1. Field of the Invention
The present invention relates to a data bus conversion apparatus for use in various bus systems. More particularly, the present invention relates to a data bus width conversion apparatus which allows bus access between a CPU (host system) and its peripheral devices which have different data bus widths.
2. Description of the Related Art
When a CPU having a data bus width of M bits (M is a positive integer) tries to access an LSI (peripheral device) having a data bus width of N bits (N is a positive integer) which may be different from M, a data bus width conversion apparatus for resizing (changing) the data bus width is required. Note that M may be equal to N.
Japanese Laid-Open Publication No. 4-76890 discloses a conventional data bus width conversion apparatus comprising a memory cell array section for resizing a data bus width, in which the memory cell array section is used as a cache memory or a local memory (page 579, FIG. 1).
Japanese Laid-Open Publication No. 3-97340 (pages 256–257, FIGS. 1 and 2) and Japanese Laid-Open Publication No. 5-242016 (page 3, FIG. 1) disclose a conventional data bus width conversion apparatus comprising a latch circuit and an output control circuit between a data bus having a data bus width of M bits and a data bus having a data bus width of N bits in order to resize a data bus width.
However, in the above-described conventional data bus width conversion apparatuses, the number of access operations by a CPU required for transfer of N-bit data from the CPU to an LSI, the wiring pattern of connection between the CPU and the LSI, and the like, are fixed in hardware in order to resize a data bus width. Therefore, it is difficult to apply the conventional apparatuses to various bus systems.

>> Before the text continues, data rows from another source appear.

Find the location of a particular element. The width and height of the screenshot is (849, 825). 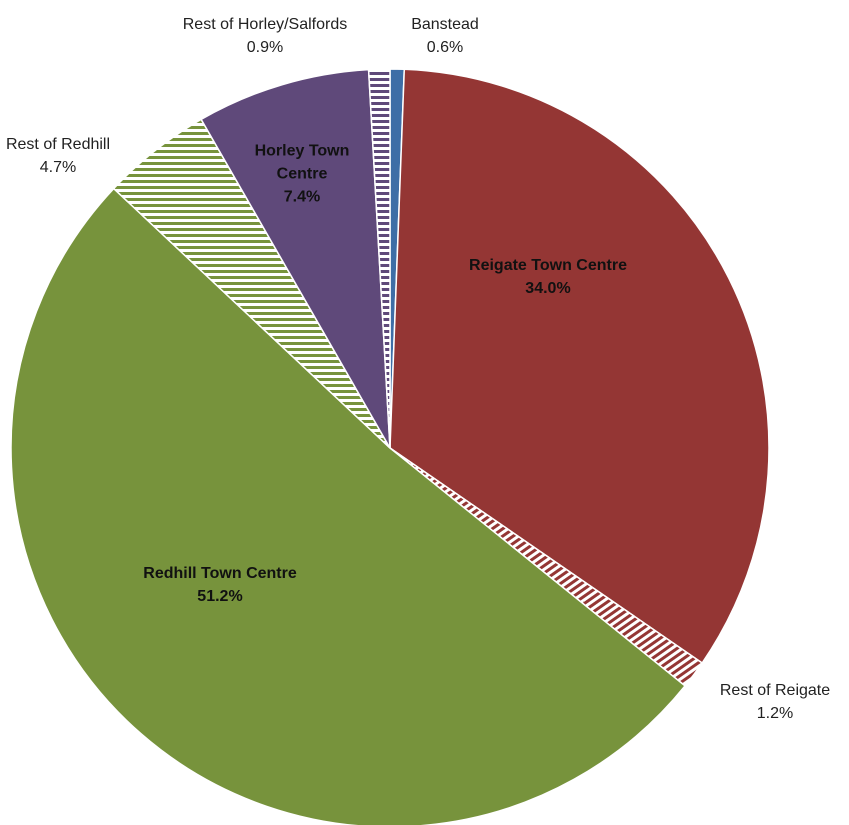

slice-label: Rest of Horley/Salfords 0.9% is located at coordinates (266, 36).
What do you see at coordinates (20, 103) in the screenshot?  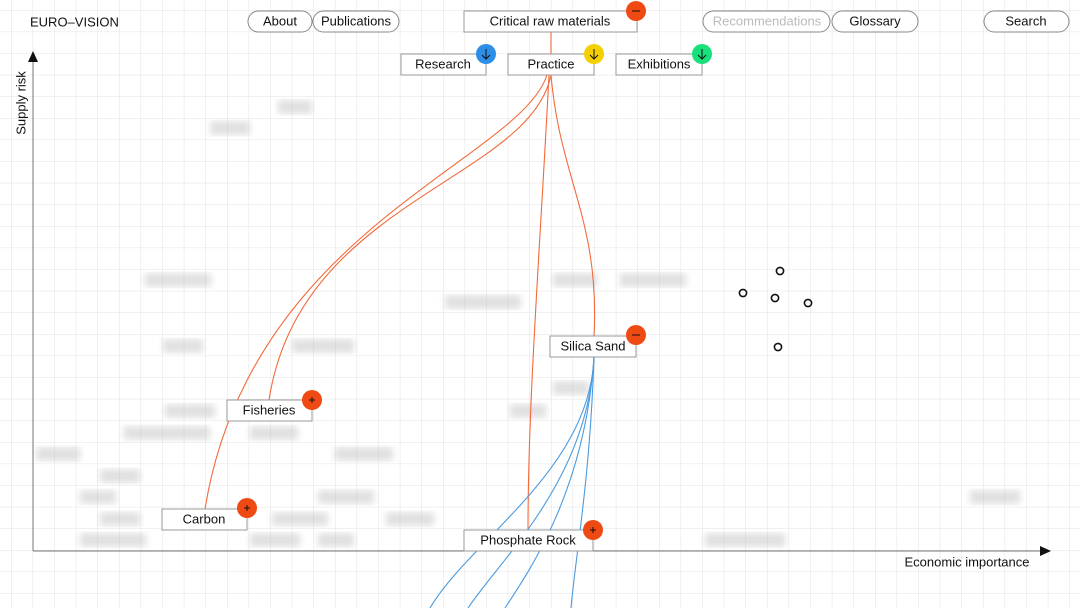 I see `y-axis-label: Supply risk` at bounding box center [20, 103].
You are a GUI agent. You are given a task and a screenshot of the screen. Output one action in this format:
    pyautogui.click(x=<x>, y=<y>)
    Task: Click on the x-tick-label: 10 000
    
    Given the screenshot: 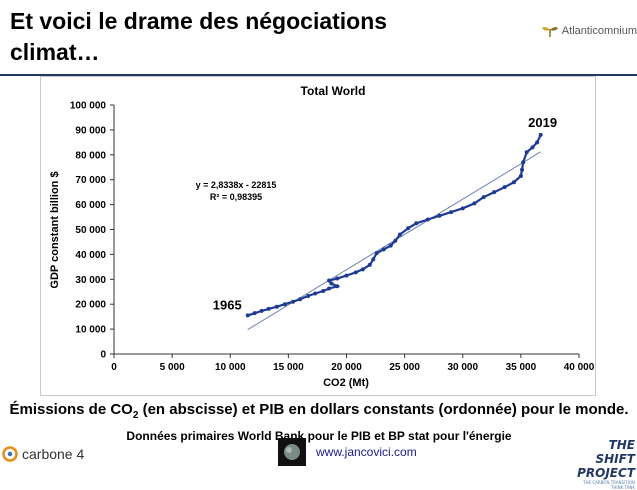 What is the action you would take?
    pyautogui.click(x=230, y=368)
    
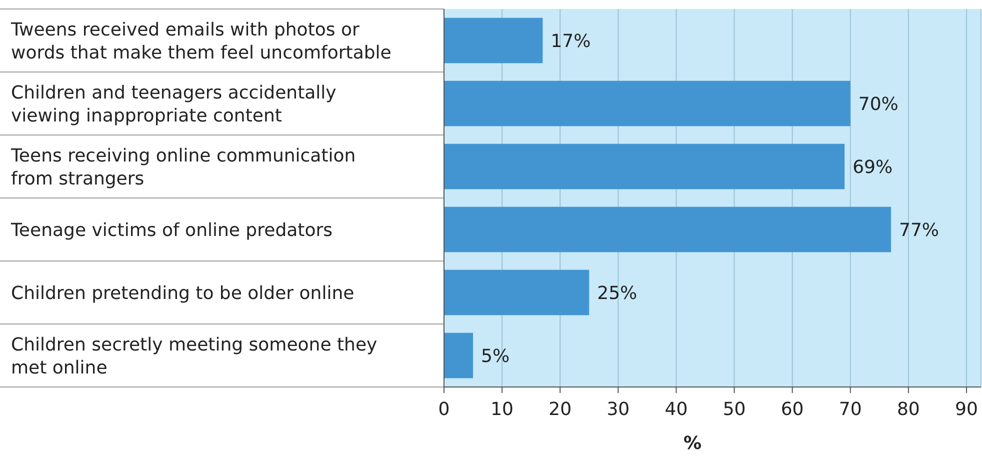 This screenshot has height=458, width=982. What do you see at coordinates (171, 230) in the screenshot?
I see `y-tick-label: Teenage victims of online predators` at bounding box center [171, 230].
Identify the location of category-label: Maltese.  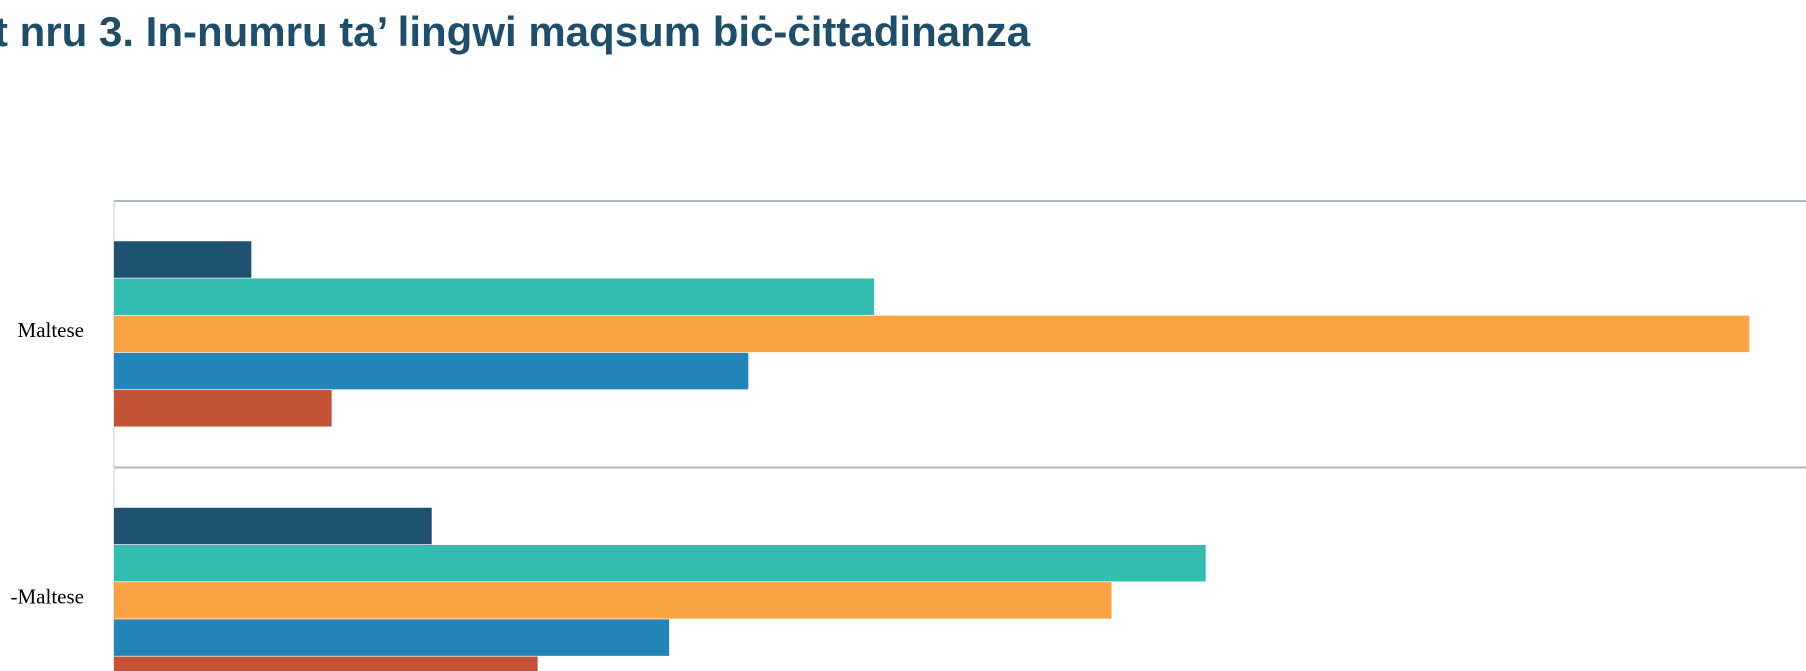
(51, 330).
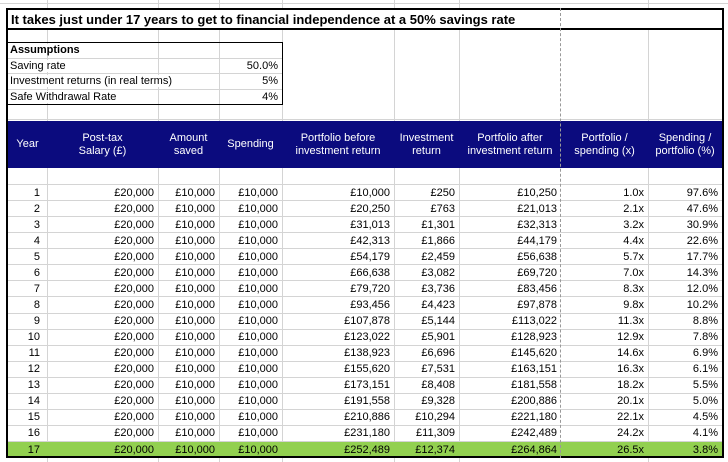 Image resolution: width=728 pixels, height=462 pixels. I want to click on table-cell: £7,531, so click(438, 370).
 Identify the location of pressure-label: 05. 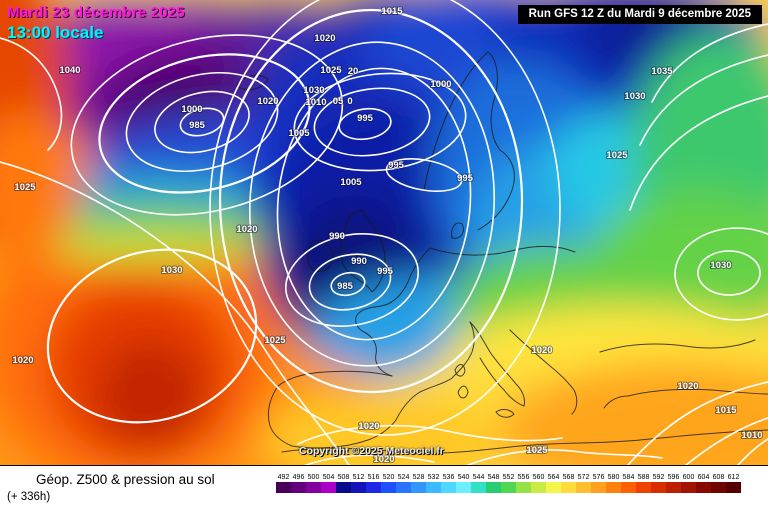
(338, 102).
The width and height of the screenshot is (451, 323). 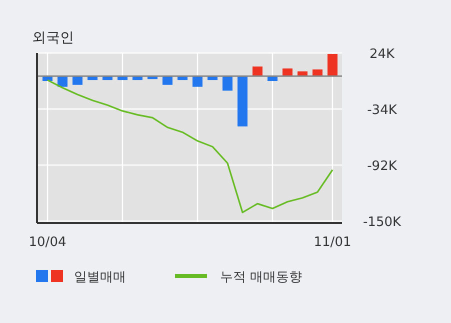 What do you see at coordinates (382, 222) in the screenshot?
I see `y-tick-label: -150K` at bounding box center [382, 222].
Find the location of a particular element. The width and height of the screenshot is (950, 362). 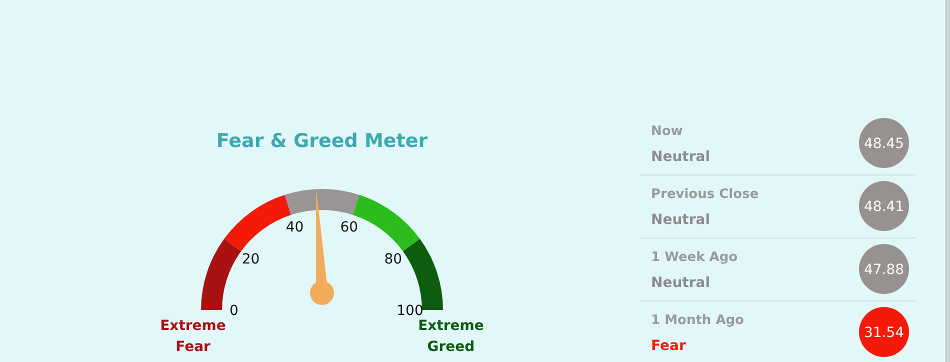

text: 40 is located at coordinates (295, 228).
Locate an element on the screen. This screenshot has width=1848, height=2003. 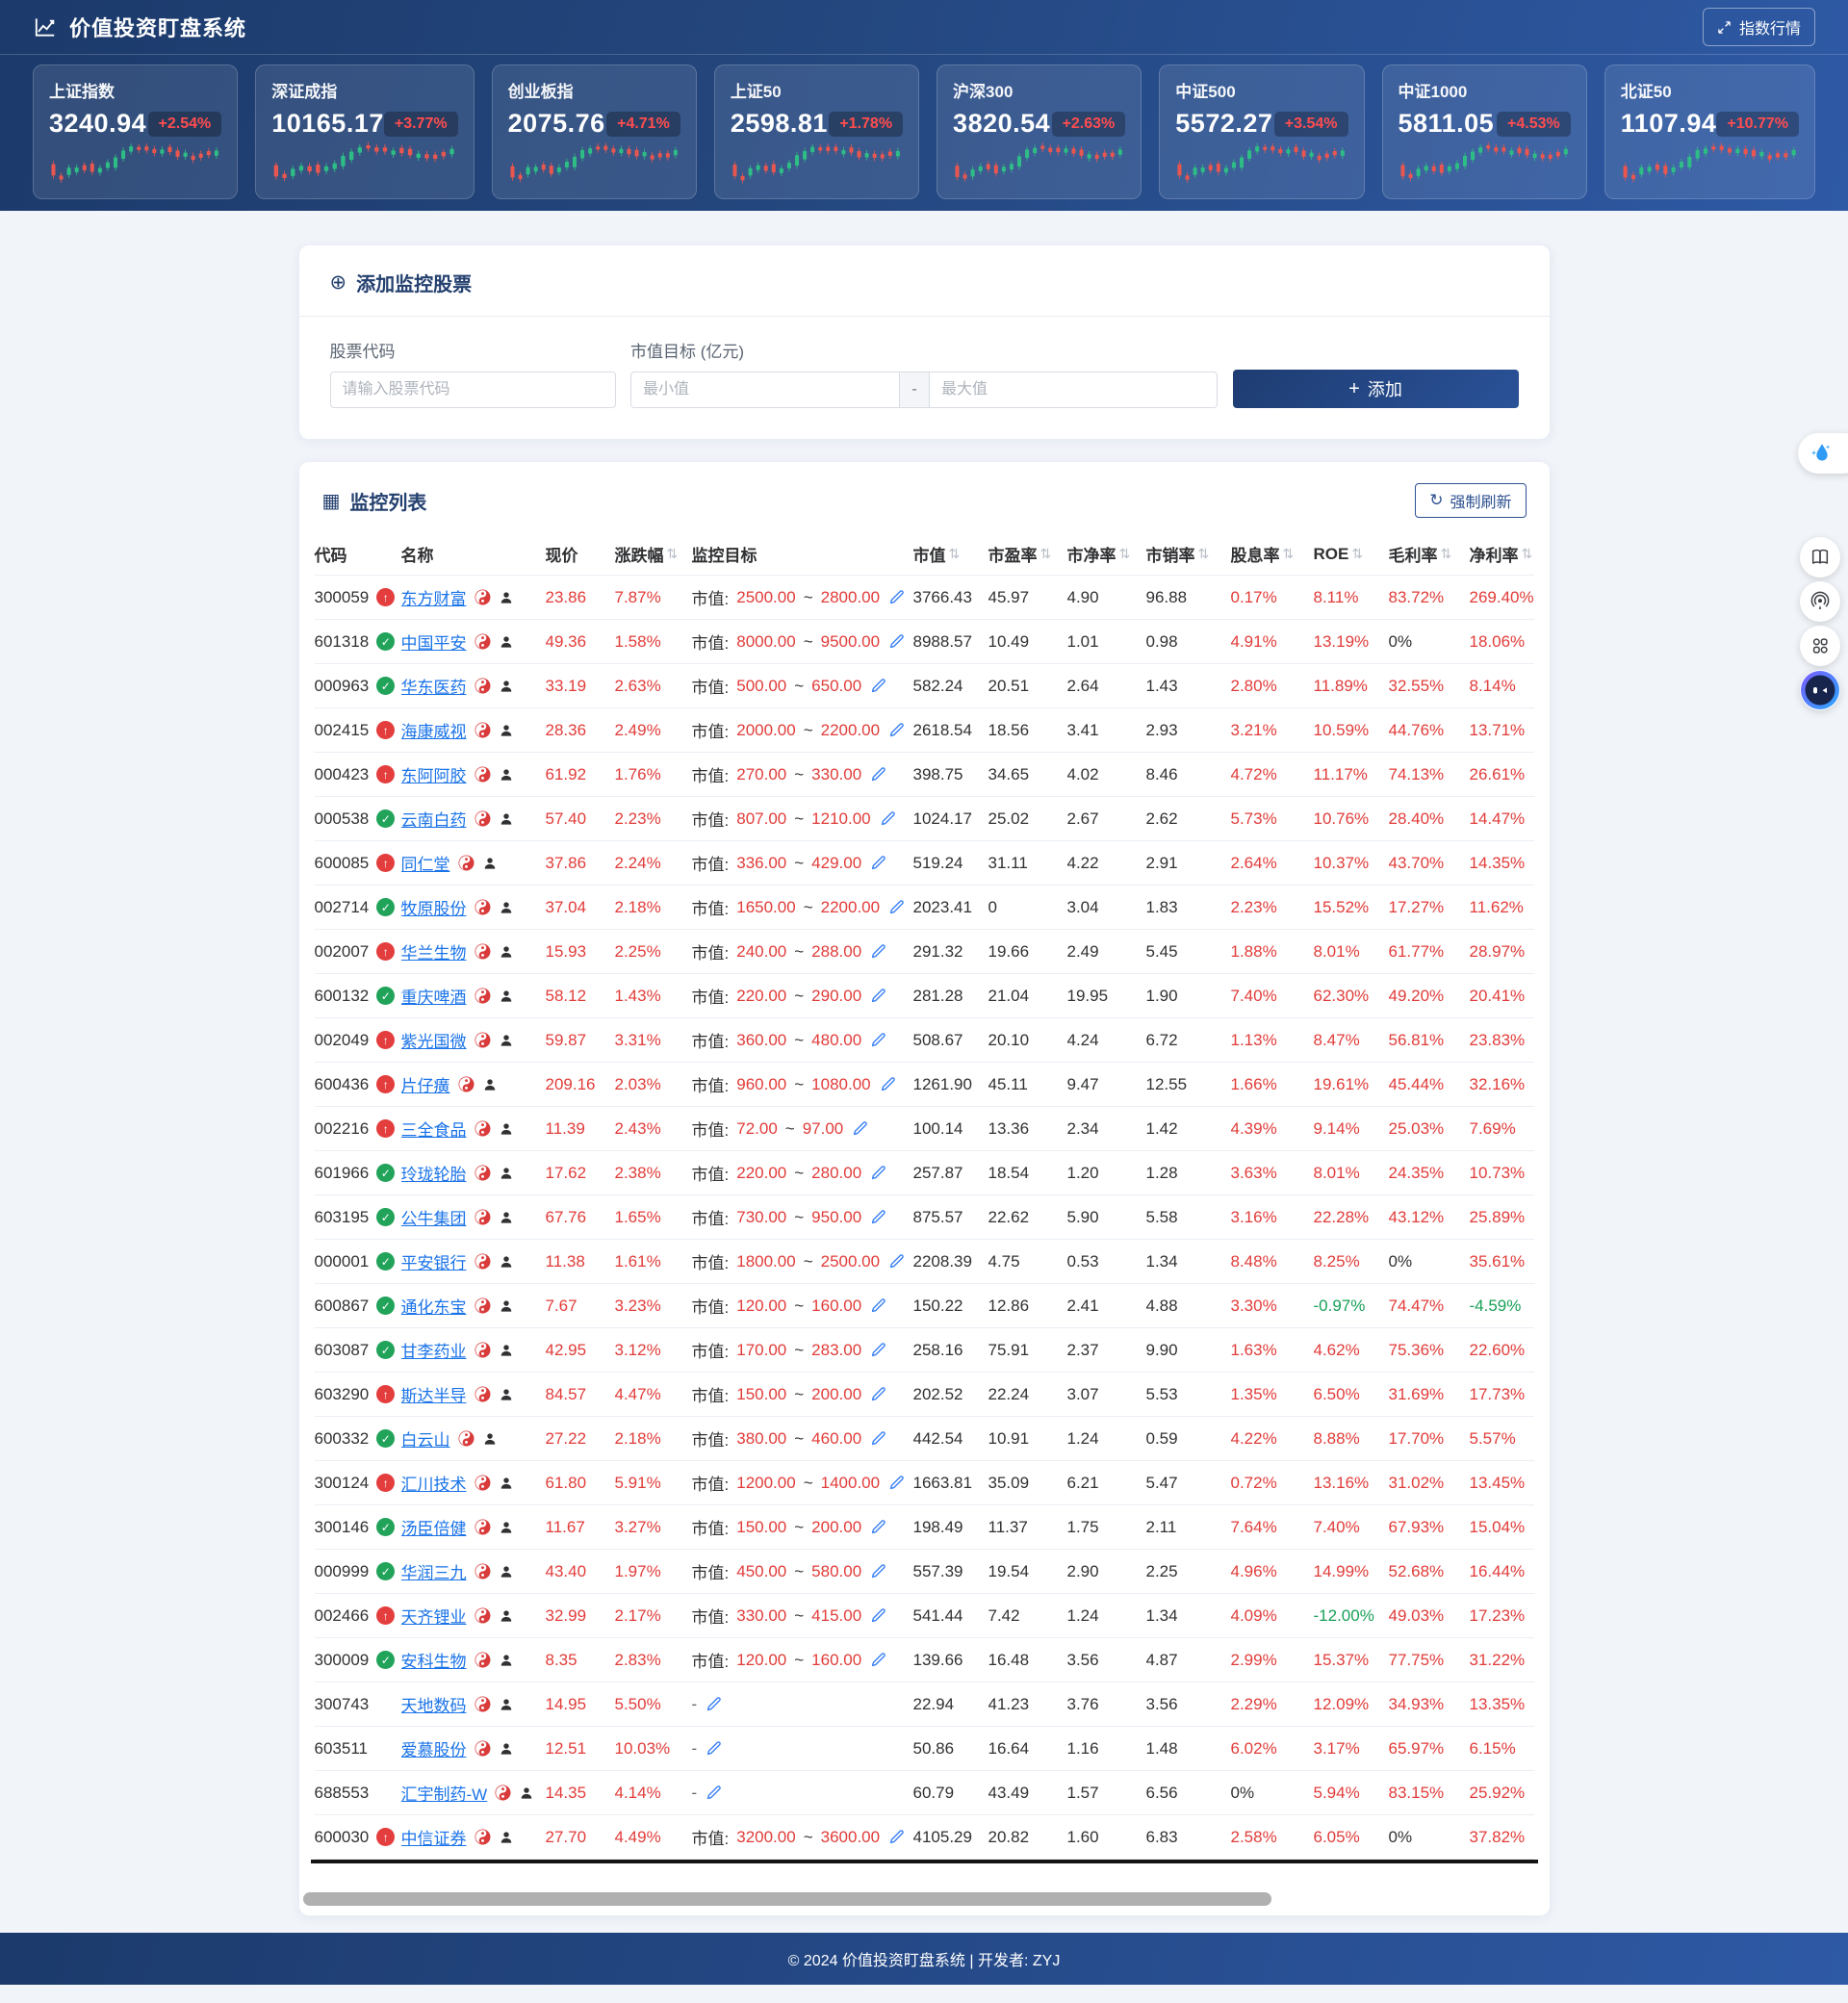
column-header-10: 股息率 ⇅ is located at coordinates (1262, 556).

For example, the data bus widths of conventional CPUs (host system) are set to a multiple of 8 bits (8 bits, 16 bits, 32 bits, etc.) in accordance with customary practice. However, a data bus width of 3 bits (18 bits, 24 bits, etc.) may be used in a number of display apparatuses, such as a liquid crystal module and the like. This is because display data for a display apparatus is composed of three color elements RED, GREEN and BLUE. If these three color elements have the same bit width, a data bus width has a multiple of 3 bits.
For example, it is assumed that a liquid crystal module having a data bus width of 18 bits is connected to a CPU having a data bus width of 8 bits. It is necessary to transfer all of 18-bit data from the CPU to the liquid crystal module in order to maximally exploit the display performance of the liquid crystal module. In this case, since the data bus width of the CPU is 8 bits, it is necessary to divide 18-bit data into at least three in order to transfer the data from the CPU to the liquid crystal module. For 18-bit data, there are various division patterns, such as 8-8-2, 6-6-6, 5-6-7, etc.
The minimum number of divisions for 18-bit data is three as described above. Alternatively, the number of divisions may be more than three (i.e., (the number of divisions)≧3) because of a particular CPU's structure, logic, or the like.
In conventional data bus width conversion apparatuses, the division pattern and the number of divisions of 18-bit data are fixed in hardware. Thus, when the above-described CPU interface is constructed by an LSI, the number of divisions and the division pattern are fixed in the LSI design. Therefore, the type of an LSI available for a CPU is limited and a CPU requires a software processing or the like.